More of that 'rare' voter fraud, this time in Paterson, New Jersey

The media have been falling all over themselves to "report" that mail-in voter fraud is "rare," in line with the wishes of their Democratic Party masters.

Here's just one example under the feature heading "explainer" from Reuters:

WASHINGTON (Reuters) — With the number of Americans voting by mail on Nov. 3 expected to nearly double due to COVID-19, election experts see little reason to expect an increase in ballot fraud, despite President Donald Trump's repeated claims.

...and...

 As with other forms of voting, documented cases of mail-ballot fraud are extremely rare. The conservative Heritage Foundation, which has warned of the risks of mail voting, found 14 cases of attempted mail fraud out of roughly 15.5 million ballots cast in Oregon since that state started conducting elections by mail in 1998.

Nothing to see here, move along.

Heritage in fact documented 1,296 cases of electoral fraud, and those are the proven ones.  How many go uncaught is another issue, and how many involve cases premised on mass mail-in voting, such as ballot-harvesting fraud, can only raise the number.  Reuters's "14" number is disingenuous, to say the least.  Here's the other thing: mass mail-in voting wasn't common in the past, which naturally lowers the number.  Now that it is, prepare for Reuters to be "surprised" if it was just marginally honest.

This brings us to Paterson, New Jersey, where mail-in voting fraud has forced a judge to declare cause for a new election.

According to the New York Post:

A judge this week ordered a re-vote on Nov. 3 for the 3rd Ward race, where "winner" Alex Mendez faces state fraud charges — as do 1st Ward Councilman Michael Jackson and two workers for 2nd Ward candidate Shahin Khalique's campaign. (Khalique's race ended in a tie and will also be re-voted in November.)

Weeks after the May election, state Attorney General Gurbir Grewal charged the four with fraud in casting mail-in votes, unauthorized possession of ballots, tampering with public records and falsifying or tampering with records, and hit Mendez with added charges including election fraud. (All four deny any wrongdoing.)

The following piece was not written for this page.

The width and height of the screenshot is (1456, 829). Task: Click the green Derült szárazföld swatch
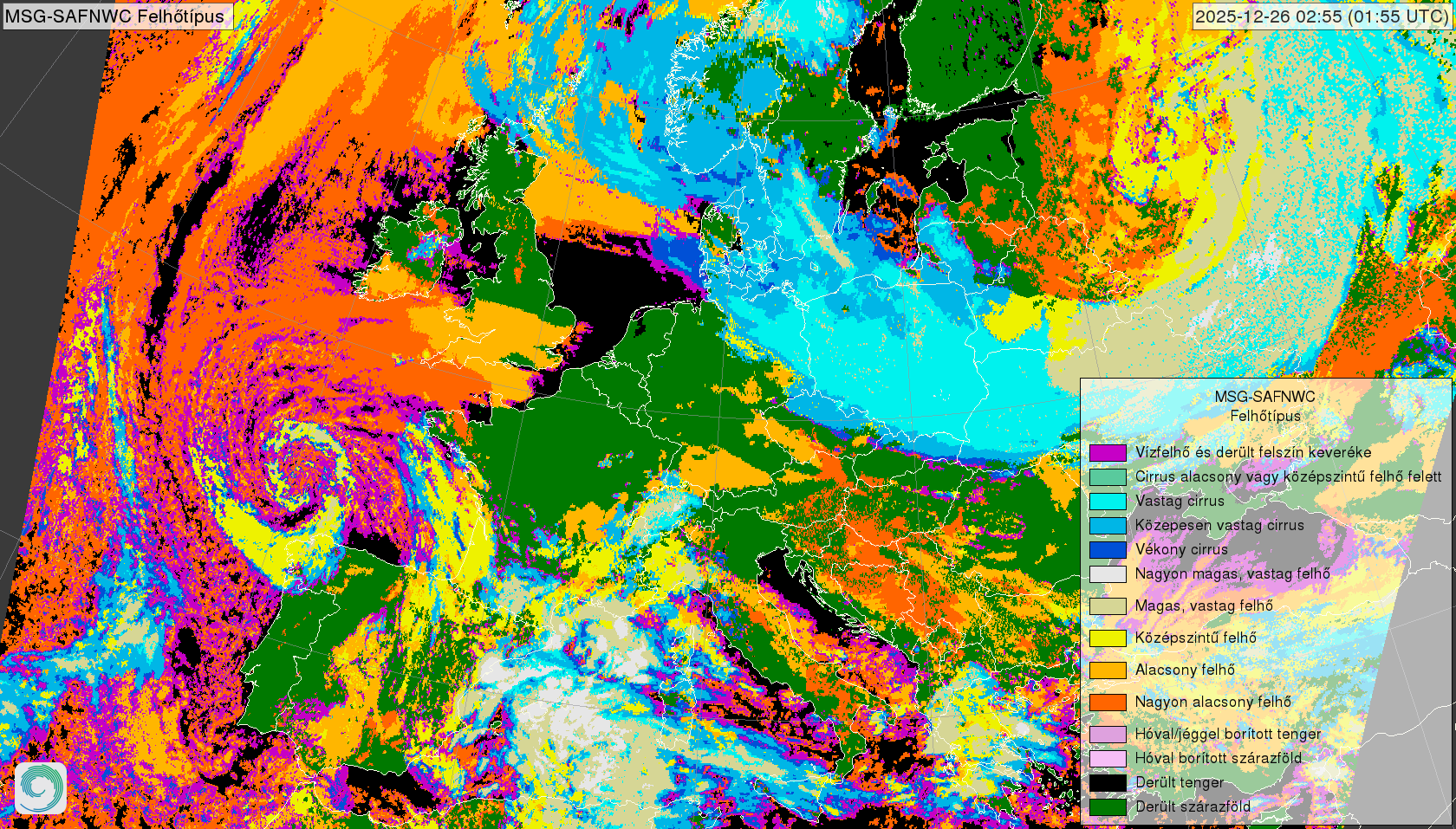pos(1108,806)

Most of it revolved around improper "vote harvesting" — where an intermediary turns in your ballot for you.

And the charges don't even cover the other signs of trouble — the hundreds of Paterson ballots found scattered across other Jersey towns or the 800 ballots tossed by the Passaic County Board of Elections over various improprieties. (In some parts of the Garden State, a full quarter of ballots got disqualified.)

Mail-in voting has barely become a thing yet, and look at how much evidence there is of fraud.  Naturally, it takes place in blue cities, but most anyone can do it, and it has happened in red states, such as North Carolina, too.  It makes sense that there is fraud because elections these days can be close, unscrupulous candidates can be determined to win, there's an emerging new tradition from the left of not accepting election results, and now the incentive is there, like a banker's bag left out in the sun, to use the helpful conditions of mail-in voting to cook ever more creative ways of engaging in voter fraud.

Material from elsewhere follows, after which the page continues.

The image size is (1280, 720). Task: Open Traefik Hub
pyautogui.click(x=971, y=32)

The press is ignoring what is going on in Paterson, but the lesson for the rest of us is that the risk is growing.  Leftists have always stolen elections in blue cities such as Chicago — it's a tradition of theirs — and the Democrats' new enthusiasm for mail-in ballots suggests they'd like to export the Chicago Way to the rest of the country, creating permanent blue cities and states as rigidly unaccountable and un-vote-out-able as Mexico's famously venal and corrupt PRI until the 1990s.  Most nations prohibit mail-in balloting for just this reason.

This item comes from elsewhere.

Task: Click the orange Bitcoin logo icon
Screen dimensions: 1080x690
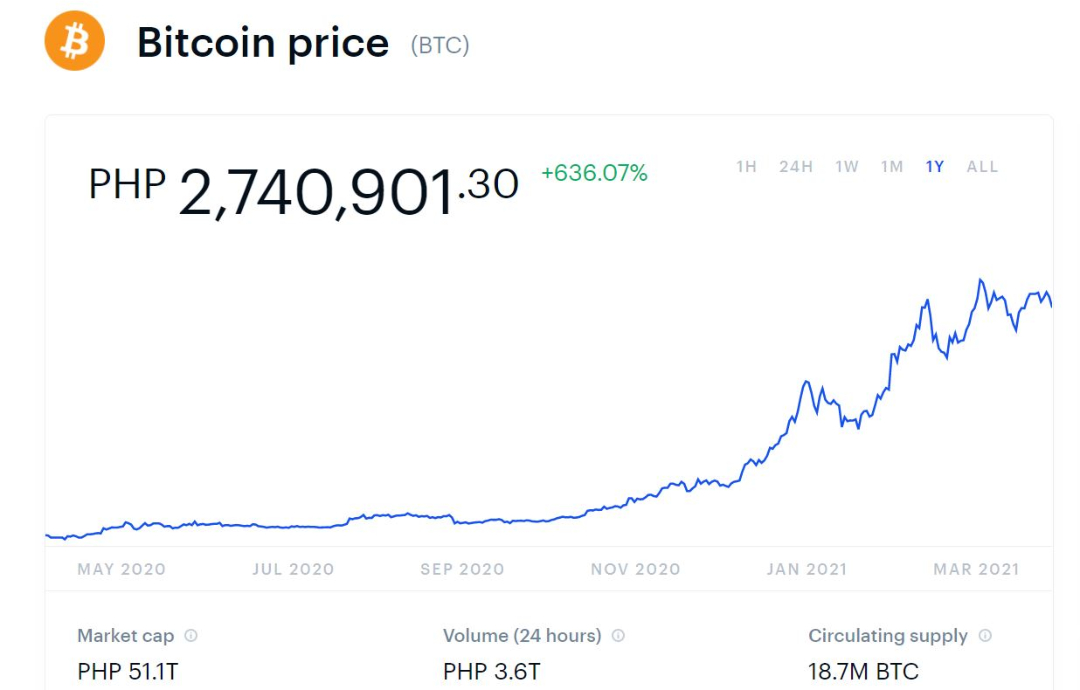Action: pos(75,41)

Now that mail-in balloting is seen as beneficial to Democrats, it's taken off, with Democrats justifying it on COVID "safety" concerns.

Paterson is warning how disgusting it can get.  If it becomes widespread, we will be living in a tyranny.  Democrats may like that, given the power it gives them, but the rest of us should be on high, high alert, given the evidence of our eyes.